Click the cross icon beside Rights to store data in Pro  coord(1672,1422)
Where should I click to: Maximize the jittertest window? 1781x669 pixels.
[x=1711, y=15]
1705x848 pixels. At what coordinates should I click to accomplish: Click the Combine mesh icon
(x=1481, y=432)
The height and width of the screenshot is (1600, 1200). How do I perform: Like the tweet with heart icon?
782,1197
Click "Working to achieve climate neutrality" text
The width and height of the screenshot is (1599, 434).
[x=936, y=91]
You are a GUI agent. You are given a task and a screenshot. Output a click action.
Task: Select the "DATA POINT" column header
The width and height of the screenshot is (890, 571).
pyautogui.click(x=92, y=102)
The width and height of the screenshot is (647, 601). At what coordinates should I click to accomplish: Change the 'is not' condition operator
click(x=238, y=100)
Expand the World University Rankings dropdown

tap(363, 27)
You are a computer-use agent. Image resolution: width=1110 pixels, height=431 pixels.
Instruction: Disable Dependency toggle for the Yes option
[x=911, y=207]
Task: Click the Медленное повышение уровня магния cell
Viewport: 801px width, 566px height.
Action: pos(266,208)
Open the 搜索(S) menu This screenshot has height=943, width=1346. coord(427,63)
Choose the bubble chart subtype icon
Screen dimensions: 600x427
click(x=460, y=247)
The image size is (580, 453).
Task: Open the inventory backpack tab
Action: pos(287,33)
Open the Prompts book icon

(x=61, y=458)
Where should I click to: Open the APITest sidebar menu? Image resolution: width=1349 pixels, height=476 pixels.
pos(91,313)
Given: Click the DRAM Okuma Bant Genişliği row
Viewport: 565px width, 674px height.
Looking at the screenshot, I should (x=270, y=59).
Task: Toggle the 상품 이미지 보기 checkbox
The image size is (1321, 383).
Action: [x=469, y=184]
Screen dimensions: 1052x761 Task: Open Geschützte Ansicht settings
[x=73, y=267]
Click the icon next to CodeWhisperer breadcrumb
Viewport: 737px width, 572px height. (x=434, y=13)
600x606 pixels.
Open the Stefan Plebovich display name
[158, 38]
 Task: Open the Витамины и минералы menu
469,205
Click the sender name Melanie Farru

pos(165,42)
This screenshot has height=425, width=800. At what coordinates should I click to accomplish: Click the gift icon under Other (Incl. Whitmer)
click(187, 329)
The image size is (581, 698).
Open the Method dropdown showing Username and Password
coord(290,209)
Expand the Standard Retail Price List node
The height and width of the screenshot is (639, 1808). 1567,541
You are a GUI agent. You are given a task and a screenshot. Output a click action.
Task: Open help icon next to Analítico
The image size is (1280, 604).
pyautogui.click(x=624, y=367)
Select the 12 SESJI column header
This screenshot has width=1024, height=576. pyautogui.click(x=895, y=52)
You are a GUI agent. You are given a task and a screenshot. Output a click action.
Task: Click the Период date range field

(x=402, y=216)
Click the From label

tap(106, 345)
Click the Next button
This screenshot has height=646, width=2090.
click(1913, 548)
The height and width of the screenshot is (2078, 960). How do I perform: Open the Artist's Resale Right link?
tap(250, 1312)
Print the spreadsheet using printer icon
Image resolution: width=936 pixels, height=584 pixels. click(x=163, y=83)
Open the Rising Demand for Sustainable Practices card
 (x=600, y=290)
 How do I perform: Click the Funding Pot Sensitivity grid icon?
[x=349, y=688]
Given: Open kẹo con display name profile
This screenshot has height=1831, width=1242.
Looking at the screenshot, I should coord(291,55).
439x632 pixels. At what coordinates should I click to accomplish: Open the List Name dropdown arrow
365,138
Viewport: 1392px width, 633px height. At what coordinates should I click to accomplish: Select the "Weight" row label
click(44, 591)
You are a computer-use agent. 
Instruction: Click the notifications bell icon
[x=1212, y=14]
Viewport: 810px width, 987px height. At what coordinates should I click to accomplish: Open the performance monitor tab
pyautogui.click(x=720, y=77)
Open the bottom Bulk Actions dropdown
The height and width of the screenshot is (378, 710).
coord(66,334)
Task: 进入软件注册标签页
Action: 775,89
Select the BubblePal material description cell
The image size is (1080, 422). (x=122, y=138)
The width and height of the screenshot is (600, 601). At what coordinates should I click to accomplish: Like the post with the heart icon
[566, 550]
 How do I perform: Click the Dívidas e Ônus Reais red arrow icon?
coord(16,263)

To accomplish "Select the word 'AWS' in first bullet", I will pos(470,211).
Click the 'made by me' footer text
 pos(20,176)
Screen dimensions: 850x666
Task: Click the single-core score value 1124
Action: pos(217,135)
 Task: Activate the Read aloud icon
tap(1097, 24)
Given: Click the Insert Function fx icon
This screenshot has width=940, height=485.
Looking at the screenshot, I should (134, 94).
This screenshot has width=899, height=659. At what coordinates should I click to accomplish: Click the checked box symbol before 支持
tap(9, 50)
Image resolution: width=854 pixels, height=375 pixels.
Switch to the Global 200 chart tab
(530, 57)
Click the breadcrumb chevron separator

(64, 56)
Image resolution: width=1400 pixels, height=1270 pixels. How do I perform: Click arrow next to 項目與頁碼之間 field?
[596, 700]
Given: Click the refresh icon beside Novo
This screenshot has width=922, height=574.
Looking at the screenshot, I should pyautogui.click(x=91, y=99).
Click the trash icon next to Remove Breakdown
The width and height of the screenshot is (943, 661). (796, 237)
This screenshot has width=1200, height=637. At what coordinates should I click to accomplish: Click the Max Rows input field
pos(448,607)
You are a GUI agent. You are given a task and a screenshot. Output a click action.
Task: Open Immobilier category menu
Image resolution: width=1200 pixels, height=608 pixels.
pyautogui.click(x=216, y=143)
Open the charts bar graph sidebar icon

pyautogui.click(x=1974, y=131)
+++
▸ Exercise directions
Look over the material above and report each line holding "computer".

▸ Answer space
You are a computer-use agent. Image resolution: width=1110 pixels, height=431 pixels.
You are a computer-use agent. 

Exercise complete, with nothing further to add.